• About this task
Quote the entries word for word. Omit the pictures.

[Stored records]
=======

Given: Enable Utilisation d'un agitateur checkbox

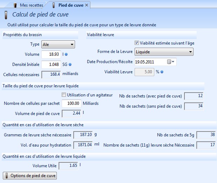Looking at the screenshot, I should 64,95.
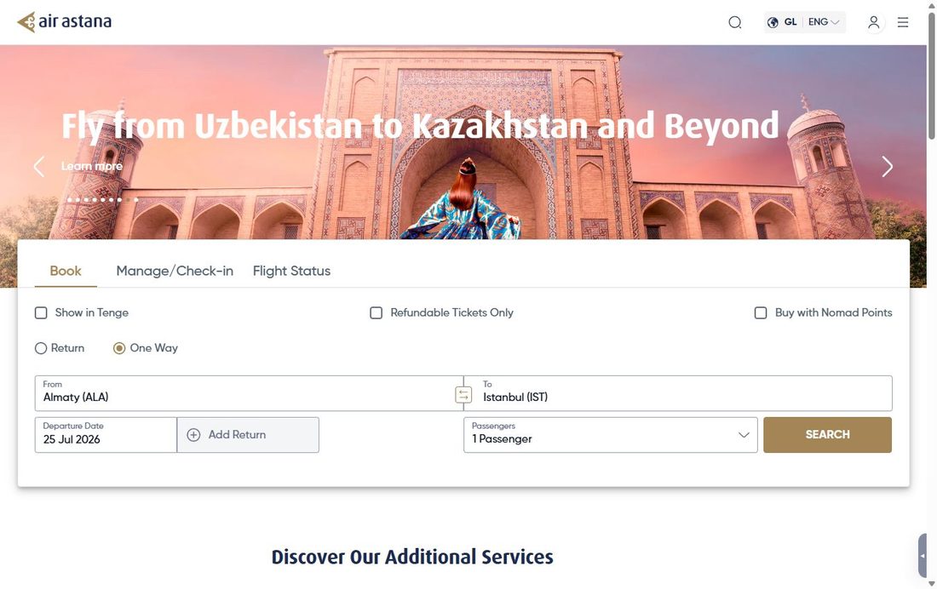Screen dimensions: 937x589
Task: Tick Refundable Tickets Only checkbox
Action: [376, 313]
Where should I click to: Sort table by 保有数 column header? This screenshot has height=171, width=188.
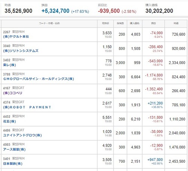(x=120, y=23)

=======

• Task answer
Given: Enable Utilisation d'un agitateur checkbox

Looking at the screenshot, I should 64,95.
Screen dimensions: 937x589
Task: Tick Refundable Tickets Only checkbox
Action: [376, 313]
Where should I click to: Sort table by 保有数 column header? This screenshot has height=171, width=188.
(x=120, y=23)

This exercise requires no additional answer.